Reproduce the records word for word from their first line through the line containing "(x=239, y=129)", leaving out the pictures.

========================

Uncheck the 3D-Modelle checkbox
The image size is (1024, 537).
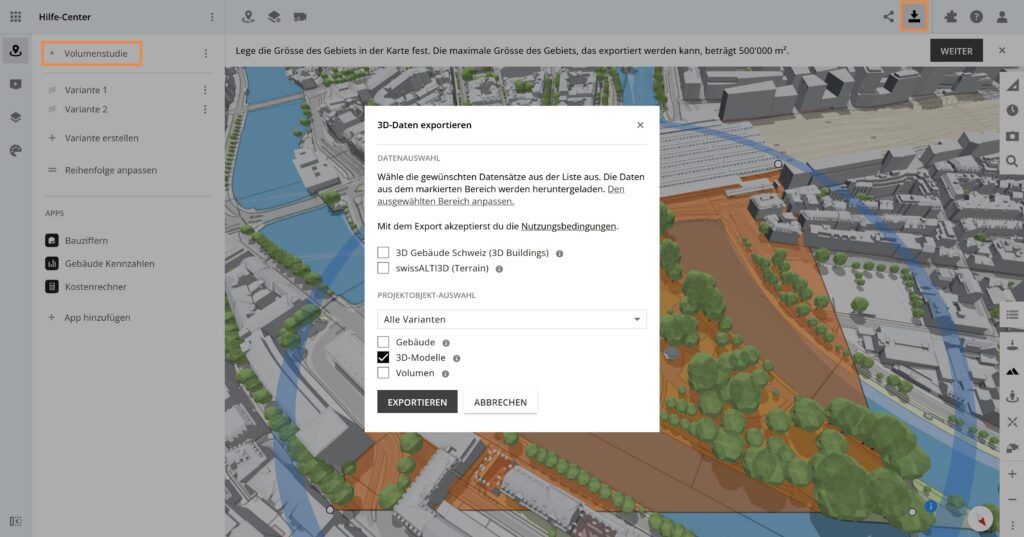click(x=383, y=357)
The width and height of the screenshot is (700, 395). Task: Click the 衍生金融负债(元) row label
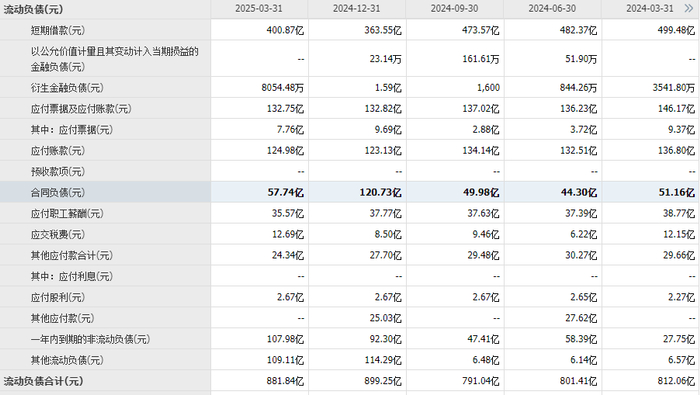coord(67,88)
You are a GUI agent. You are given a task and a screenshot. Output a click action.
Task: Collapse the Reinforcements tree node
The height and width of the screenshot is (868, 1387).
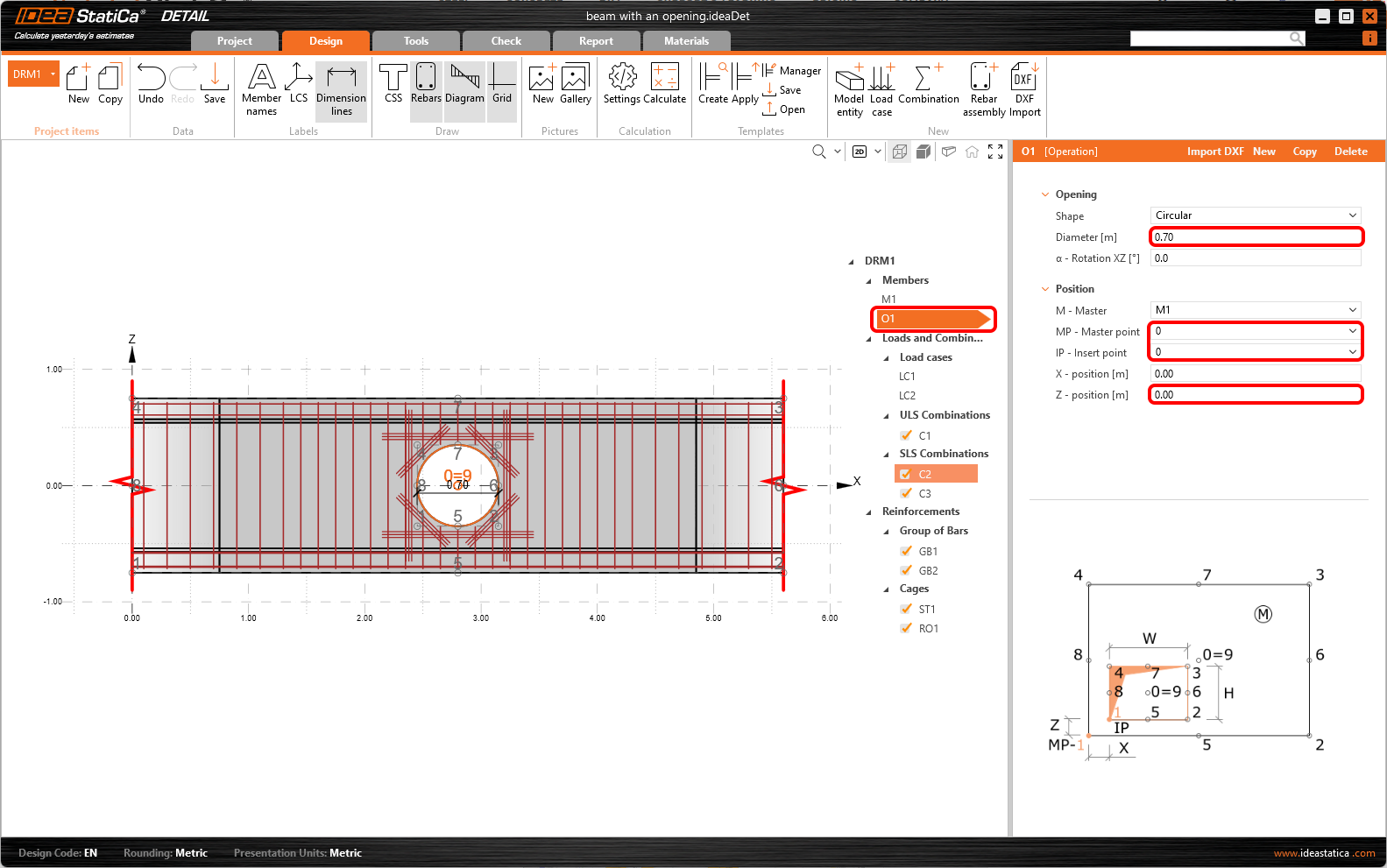pos(869,512)
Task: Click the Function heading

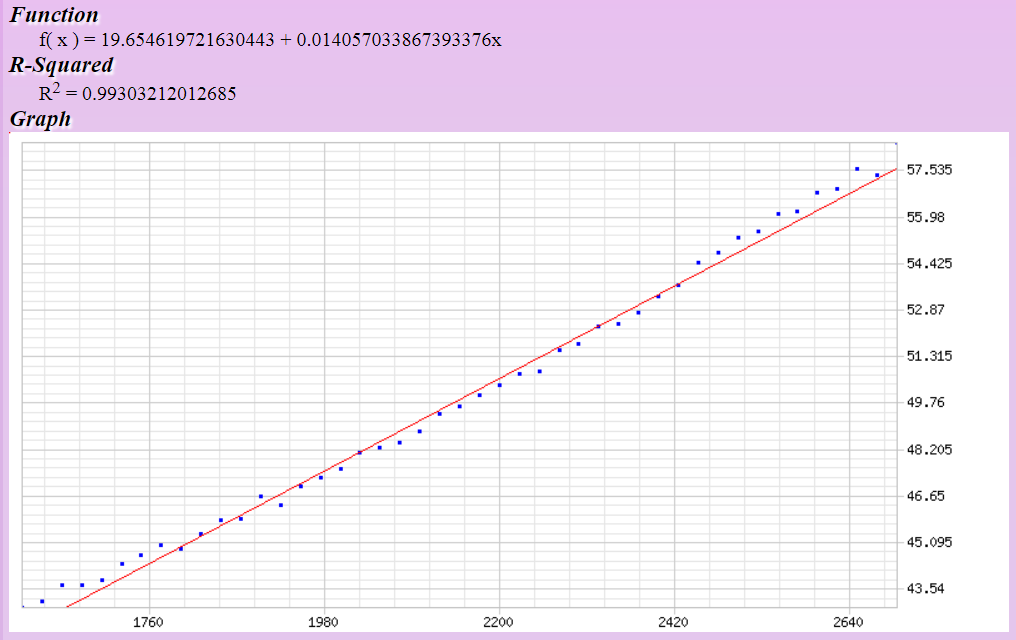Action: [55, 15]
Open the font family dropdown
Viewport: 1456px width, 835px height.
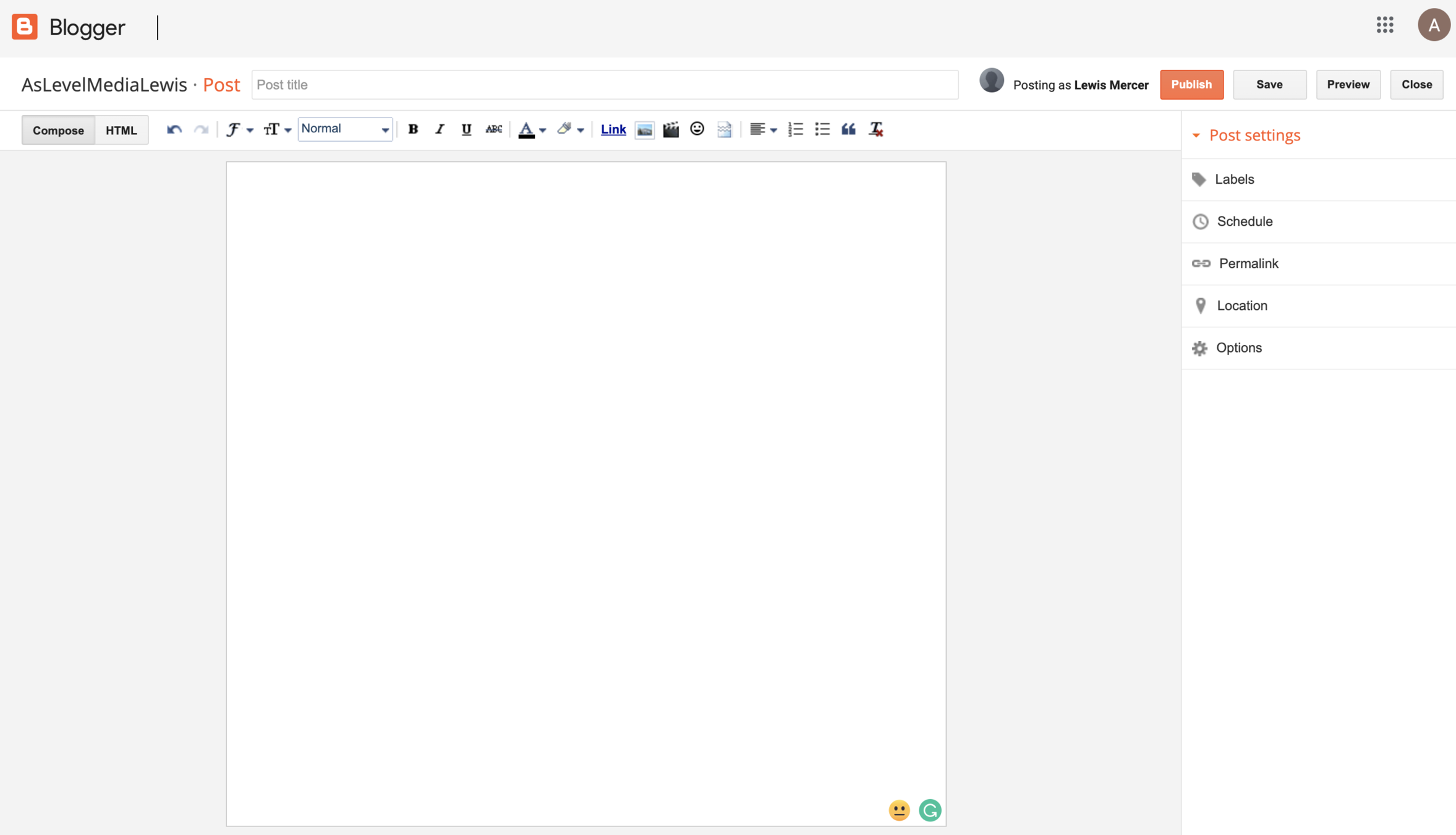(x=239, y=129)
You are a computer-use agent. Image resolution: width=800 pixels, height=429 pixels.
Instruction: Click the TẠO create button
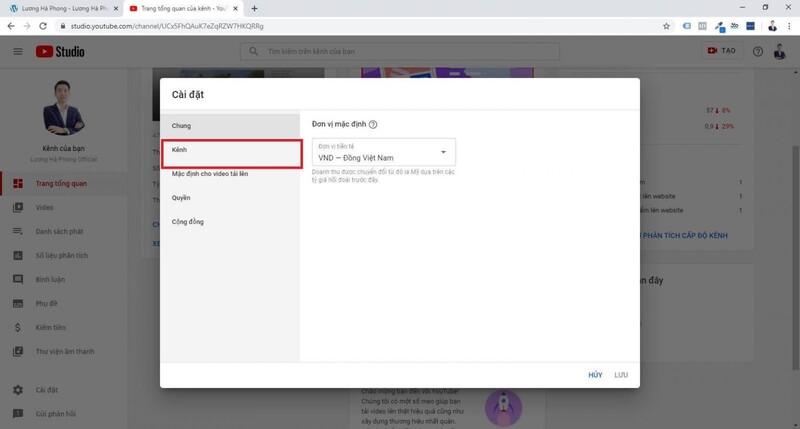pos(720,51)
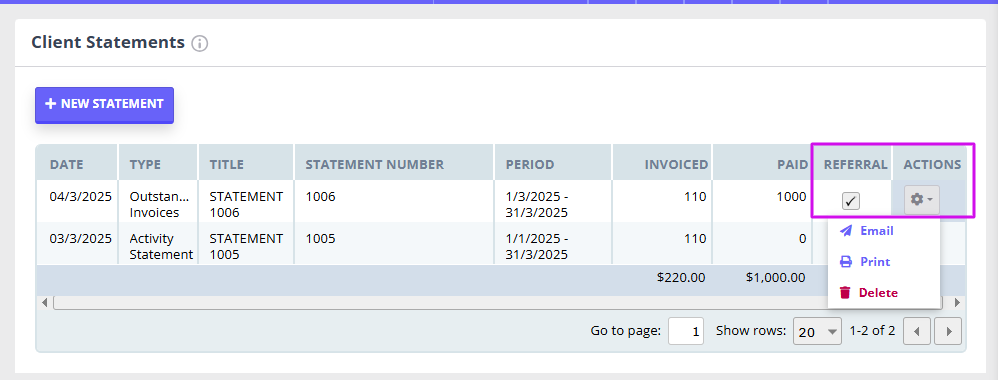The width and height of the screenshot is (998, 380).
Task: Go to the next page arrow
Action: [949, 332]
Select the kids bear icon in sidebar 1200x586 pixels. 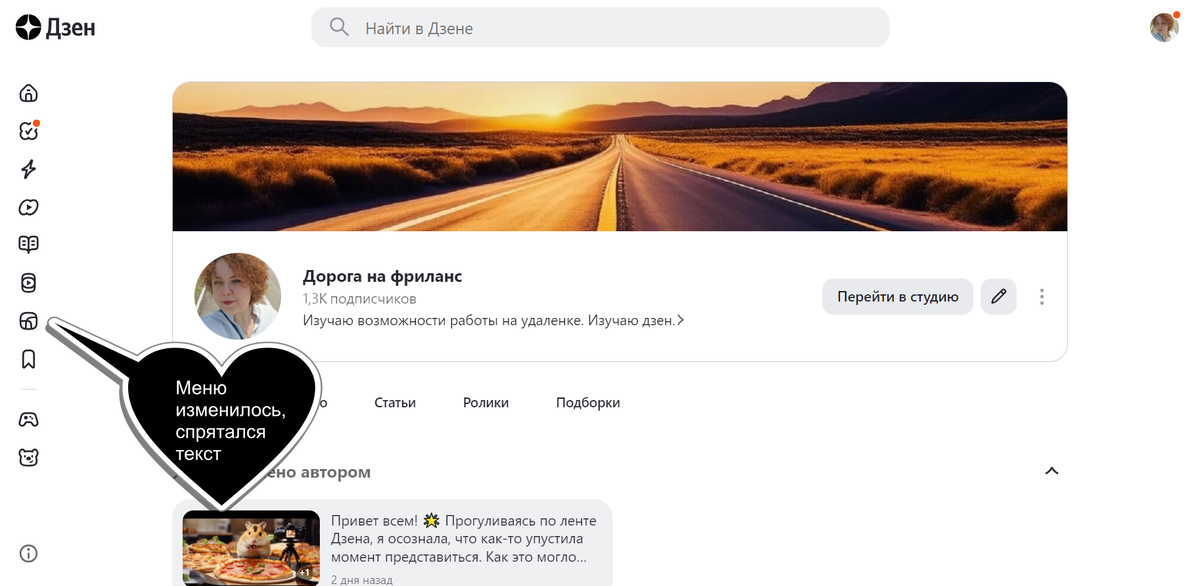(x=28, y=456)
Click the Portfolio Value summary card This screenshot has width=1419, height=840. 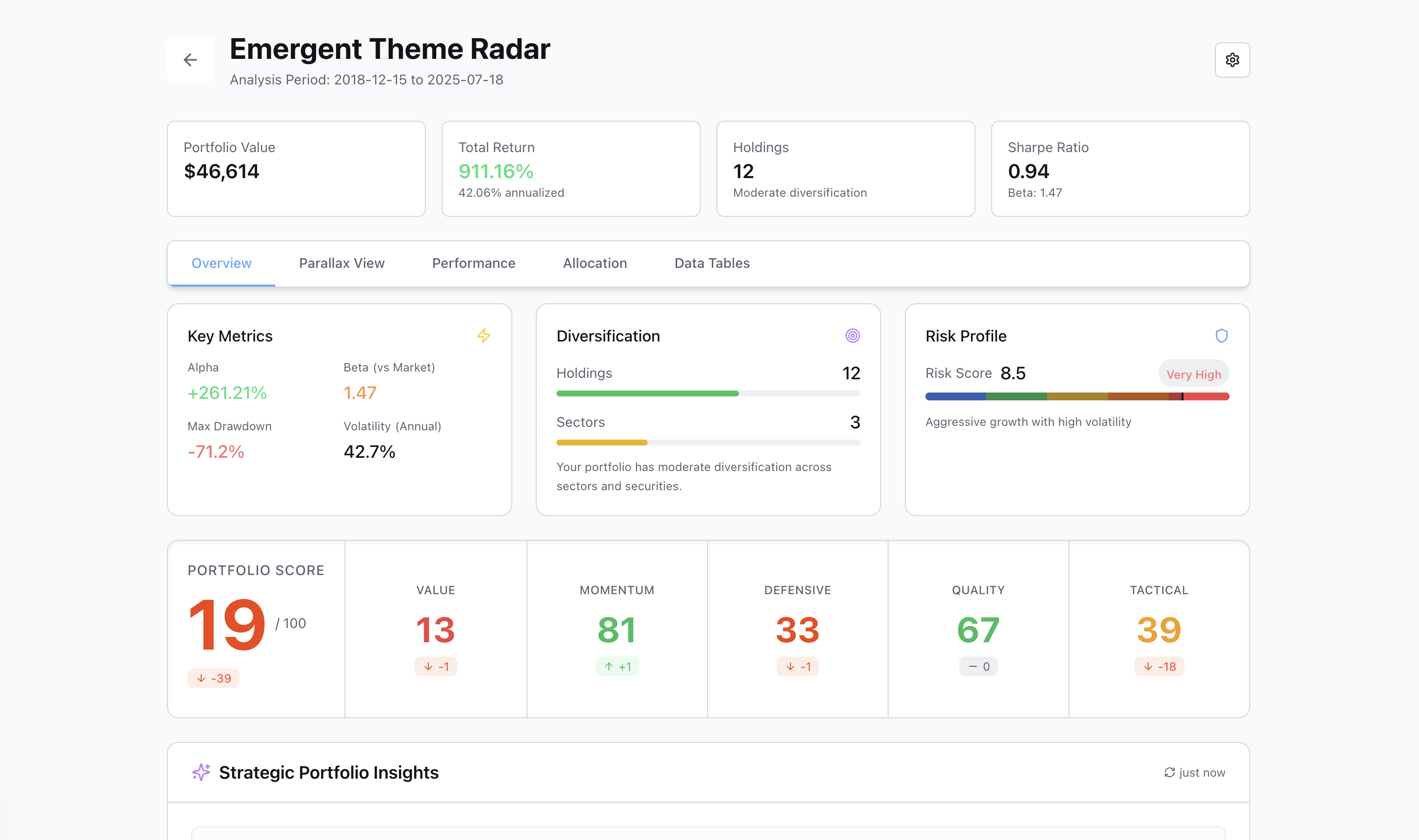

========================

> _Reply to the task_:
Uncheck the 3D-Modelle checkbox
The image size is (1024, 537).
click(x=383, y=357)
The width and height of the screenshot is (700, 395). Task: Click the 衍生金融负债(元) row label
coord(67,88)
You are a GUI agent. You are given a task and a screenshot. Output a click action.
Task: Collapse the Reinforcements tree node
The height and width of the screenshot is (868, 1387).
pos(869,512)
Task: Click the Function heading

Action: [55, 15]
Open the font family dropdown
Viewport: 1456px width, 835px height.
(x=239, y=129)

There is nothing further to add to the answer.